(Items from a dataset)

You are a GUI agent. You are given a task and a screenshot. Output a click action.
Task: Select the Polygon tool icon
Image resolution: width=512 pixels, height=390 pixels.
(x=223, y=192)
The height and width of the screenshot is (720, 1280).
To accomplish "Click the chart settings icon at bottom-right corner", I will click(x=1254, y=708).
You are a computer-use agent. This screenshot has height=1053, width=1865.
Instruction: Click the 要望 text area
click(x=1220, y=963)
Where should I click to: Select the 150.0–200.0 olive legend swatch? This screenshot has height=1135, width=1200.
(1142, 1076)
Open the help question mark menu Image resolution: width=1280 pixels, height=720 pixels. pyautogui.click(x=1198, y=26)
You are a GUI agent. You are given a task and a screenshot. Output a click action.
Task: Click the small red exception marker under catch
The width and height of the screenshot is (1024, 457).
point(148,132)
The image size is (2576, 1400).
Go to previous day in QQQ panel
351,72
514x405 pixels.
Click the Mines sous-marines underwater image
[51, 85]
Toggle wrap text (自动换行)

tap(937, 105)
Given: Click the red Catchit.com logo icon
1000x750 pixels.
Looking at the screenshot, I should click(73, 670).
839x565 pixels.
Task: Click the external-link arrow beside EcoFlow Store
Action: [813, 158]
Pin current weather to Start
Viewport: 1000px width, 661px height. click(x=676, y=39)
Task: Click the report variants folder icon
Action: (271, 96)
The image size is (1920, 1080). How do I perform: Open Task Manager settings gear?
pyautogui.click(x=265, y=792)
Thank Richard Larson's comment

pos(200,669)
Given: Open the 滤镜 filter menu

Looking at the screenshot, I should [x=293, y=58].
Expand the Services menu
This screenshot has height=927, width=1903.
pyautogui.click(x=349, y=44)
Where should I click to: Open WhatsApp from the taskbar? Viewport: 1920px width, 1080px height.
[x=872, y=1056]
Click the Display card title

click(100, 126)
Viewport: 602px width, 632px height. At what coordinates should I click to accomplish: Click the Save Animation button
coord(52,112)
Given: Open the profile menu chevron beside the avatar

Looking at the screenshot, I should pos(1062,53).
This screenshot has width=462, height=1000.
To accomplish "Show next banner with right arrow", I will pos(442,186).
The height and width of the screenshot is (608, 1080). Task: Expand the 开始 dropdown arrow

*WHAT YOU HAVE TO DO*: Convert the lines of the listing above, from the line containing "Open the help" through the end of the listing, both included, into a JSON list of strings, one per line, leaving out blank lines.

*EXERCISE RESPONSE*:
[
  "Open the help question mark menu Image resolution: width=1280 pixels, height=720 pixels. pyautogui.click(x=1198, y=26)",
  "You are a GUI agent. You are given a task and a screenshot. Output a click action.",
  "Task: Click the small red exception marker under catch",
  "The width and height of the screenshot is (1024, 457).",
  "point(148,132)",
  "The image size is (2576, 1400).",
  "Go to previous day in QQQ panel",
  "351,72",
  "514x405 pixels.",
  "Click the Mines sous-marines underwater image",
  "[51, 85]",
  "Toggle wrap text (自动换行)",
  "tap(937, 105)",
  "Given: Click the red Catchit.com logo icon",
  "1000x750 pixels.",
  "Looking at the screenshot, I should click(73, 670).",
  "839x565 pixels.",
  "Task: Click the external-link arrow beside EcoFlow Store",
  "Action: [813, 158]",
  "Pin current weather to Start",
  "Viewport: 1000px width, 661px height. click(x=676, y=39)",
  "Task: Click the report variants folder icon",
  "Action: (271, 96)",
  "The image size is (1920, 1080). How do I perform: Open Task Manager settings gear?",
  "pyautogui.click(x=265, y=792)",
  "Thank Richard Larson's comment",
  "pos(200,669)",
  "Given: Open the 滤镜 filter menu",
  "Looking at the screenshot, I should [x=293, y=58].",
  "Expand the Services menu",
  "This screenshot has height=927, width=1903.",
  "pyautogui.click(x=349, y=44)",
  "Where should I click to: Open WhatsApp from the taskbar? Viewport: 1920px width, 1080px height.",
  "[x=872, y=1056]",
  "Click the Display card title",
  "click(100, 126)",
  "Viewport: 602px width, 632px height. At what coordinates should I click to accomplish: Click the Save Animation button",
  "coord(52,112)",
  "Given: Open the profile menu chevron beside the avatar",
  "Looking at the screenshot, I should pos(1062,53).",
  "This screenshot has width=462, height=1000.",
  "To accomplish \"Show next banner with right arrow\", I will pos(442,186).",
  "The height and width of the screenshot is (608, 1080). Task: Expand the 开始 dropdown arrow"
]